◆ Consegna:
Trascrivi parola per parola tutti i record riportati di seguito, omettendo le immagini.

━━━ I record ━━━

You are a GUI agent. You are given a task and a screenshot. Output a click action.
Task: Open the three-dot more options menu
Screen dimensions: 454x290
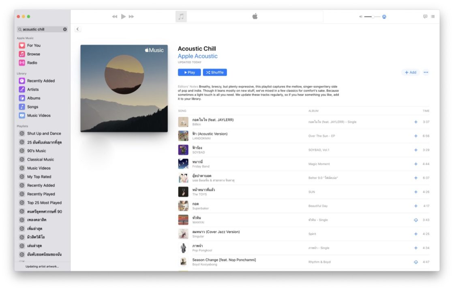click(x=426, y=73)
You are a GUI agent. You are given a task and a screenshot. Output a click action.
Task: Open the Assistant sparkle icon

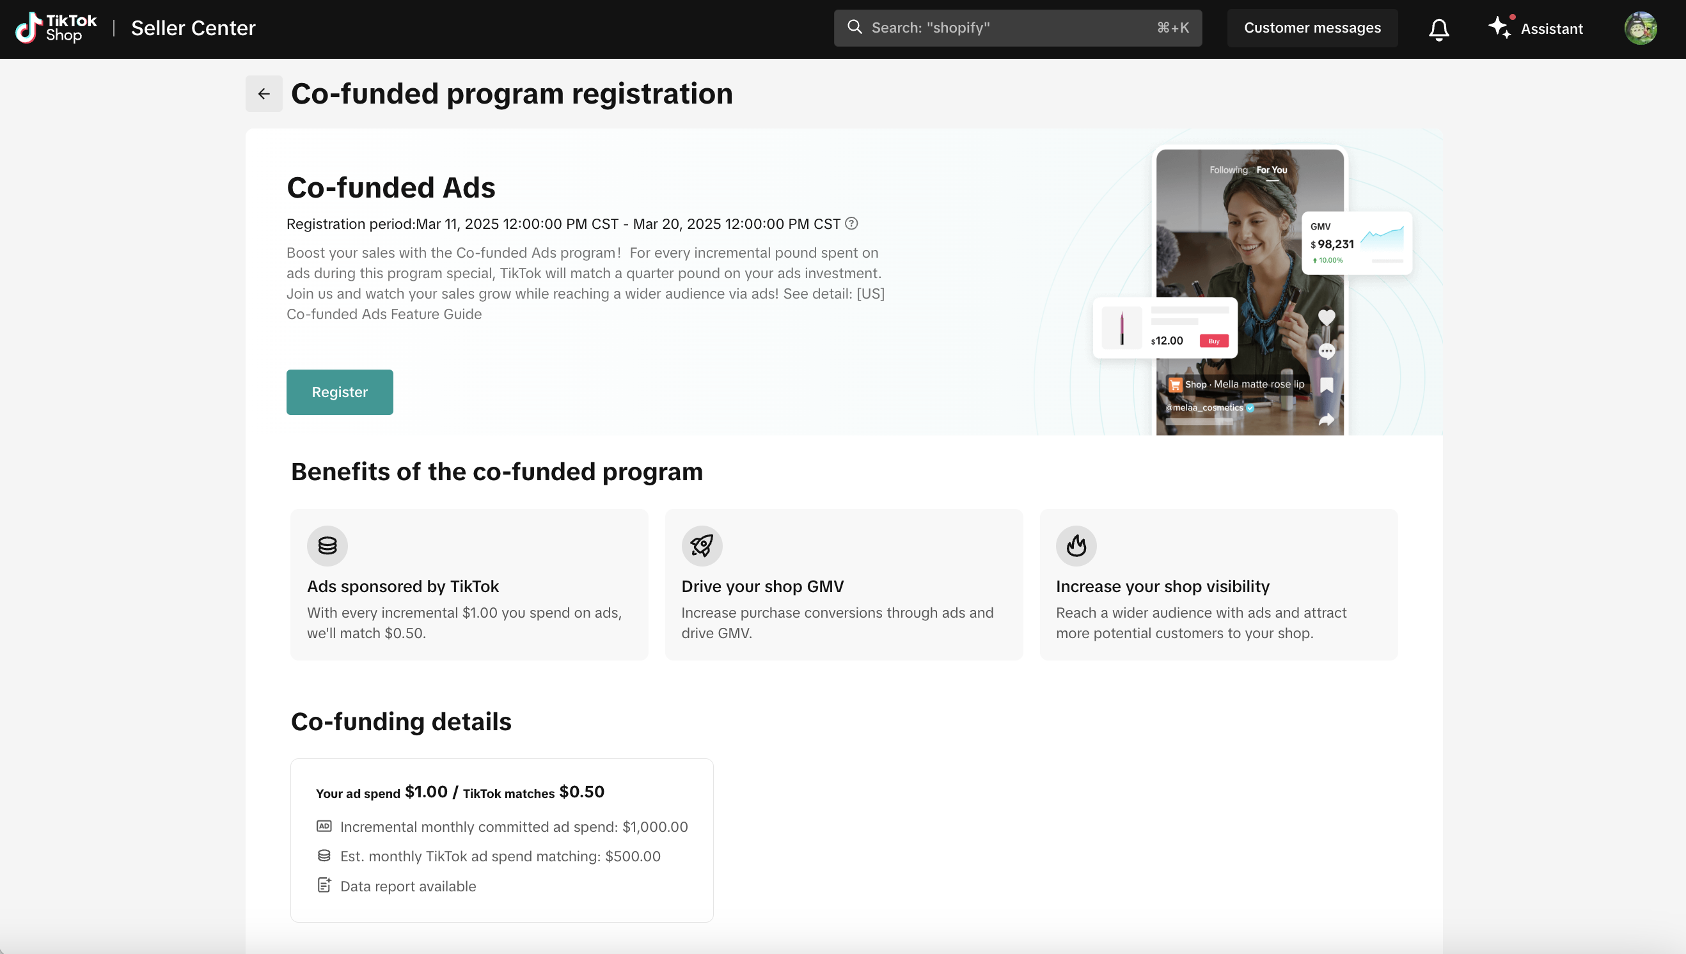coord(1500,28)
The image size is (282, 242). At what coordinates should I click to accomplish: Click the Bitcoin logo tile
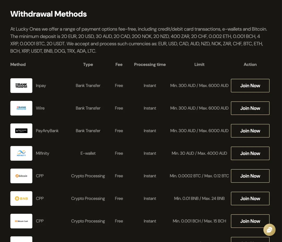[21, 176]
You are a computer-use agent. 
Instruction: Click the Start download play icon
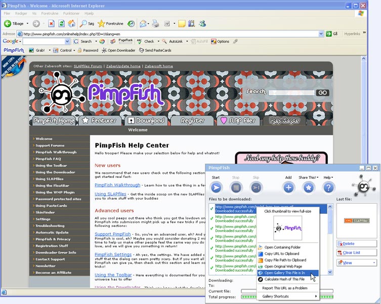(216, 187)
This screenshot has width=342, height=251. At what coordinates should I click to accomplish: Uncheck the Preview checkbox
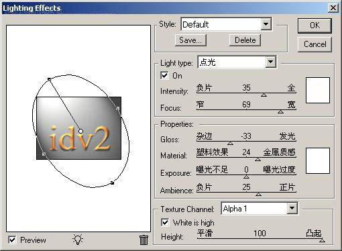[x=12, y=240]
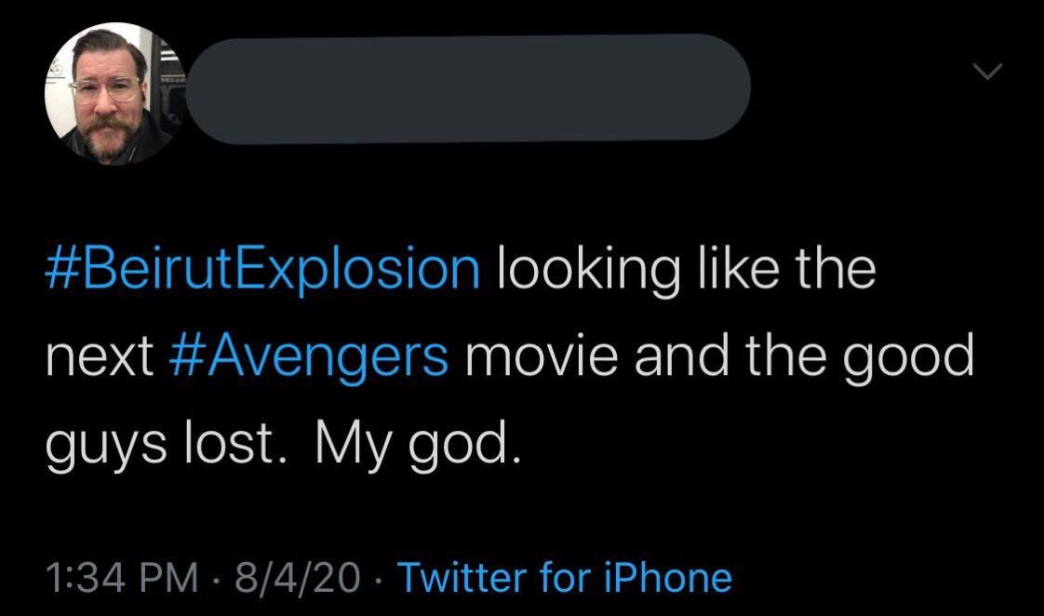The width and height of the screenshot is (1044, 616).
Task: Click the 1:34 PM timestamp
Action: pyautogui.click(x=121, y=577)

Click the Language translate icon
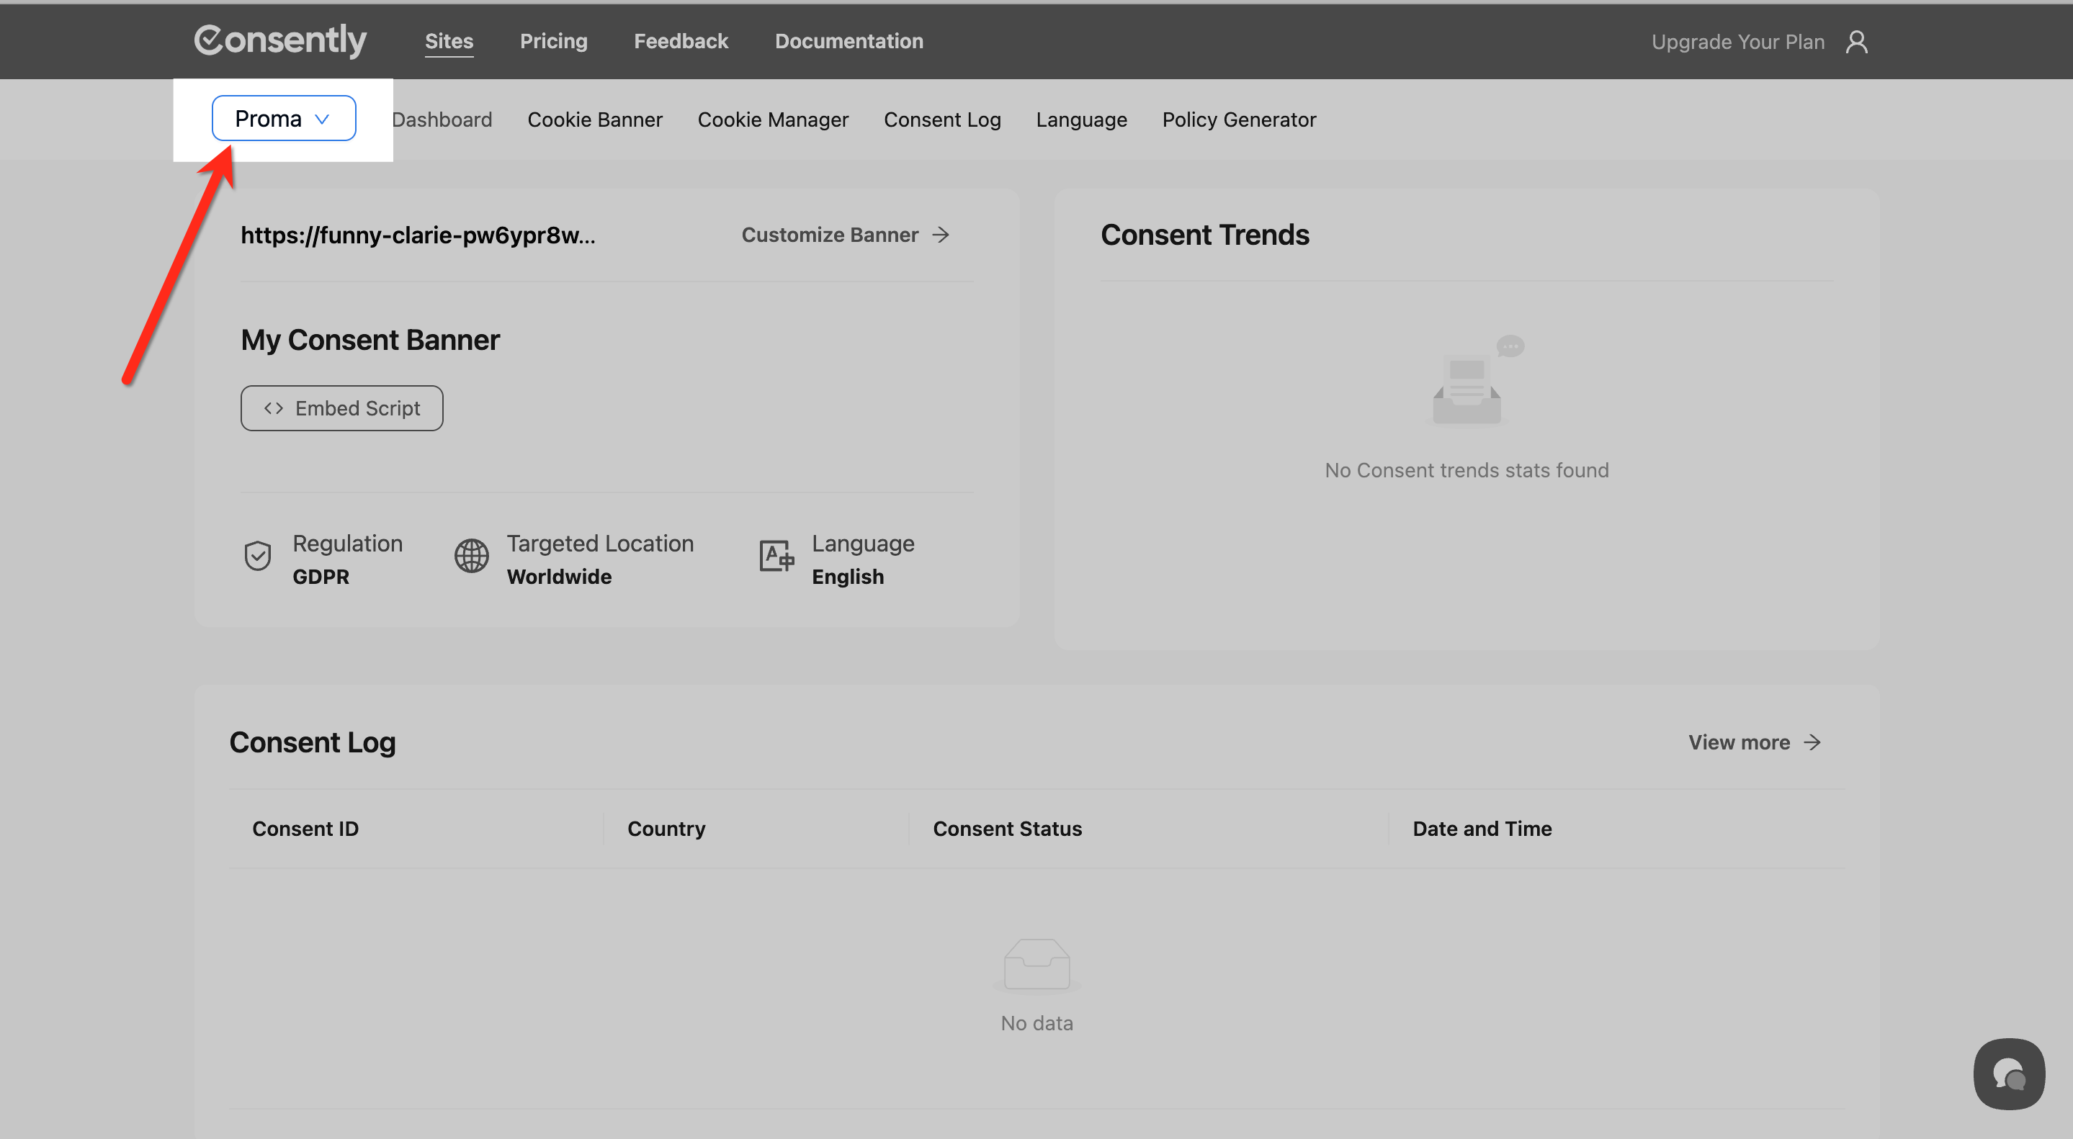coord(777,556)
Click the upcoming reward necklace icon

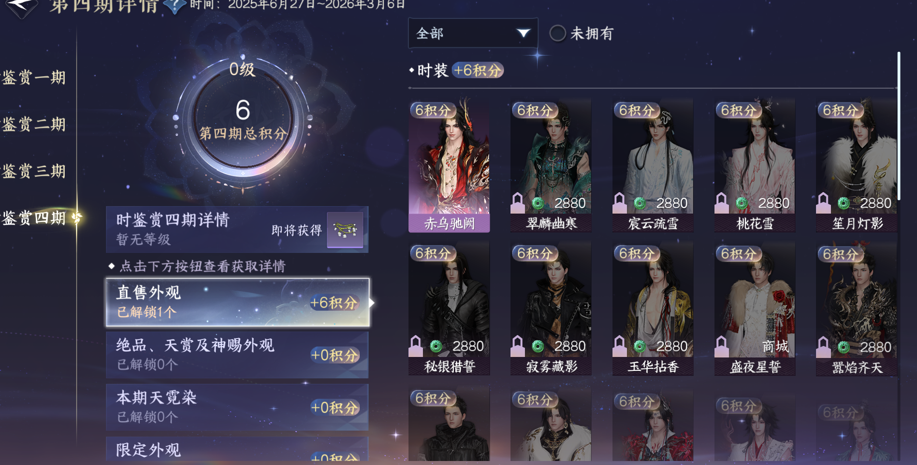pyautogui.click(x=345, y=230)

━━━

◆ Svolgimento:
You are a GUI agent. You are given a task and a screenshot. Output a click action.
Task: Open the three-dot more options menu
Screen dimensions: 454x290
click(x=426, y=73)
You are a GUI agent. You are given a task and a screenshot. Output a click action.
Task: Open the Assistant sparkle icon

coord(1500,28)
The image size is (282, 242). At what coordinates should I click to accomplish: Click the Bitcoin logo tile
[21, 176]
You are a computer-use agent. 
Instruction: Click the Start download play icon
(216, 187)
This screenshot has width=342, height=251. At what coordinates should I click to accomplish: Uncheck the Preview checkbox
[x=12, y=240]
The width and height of the screenshot is (1044, 616).
Task: Click the 1:34 PM timestamp
Action: pyautogui.click(x=121, y=577)

Click the Language translate icon
coord(777,556)
Click the upcoming reward necklace icon

pyautogui.click(x=345, y=230)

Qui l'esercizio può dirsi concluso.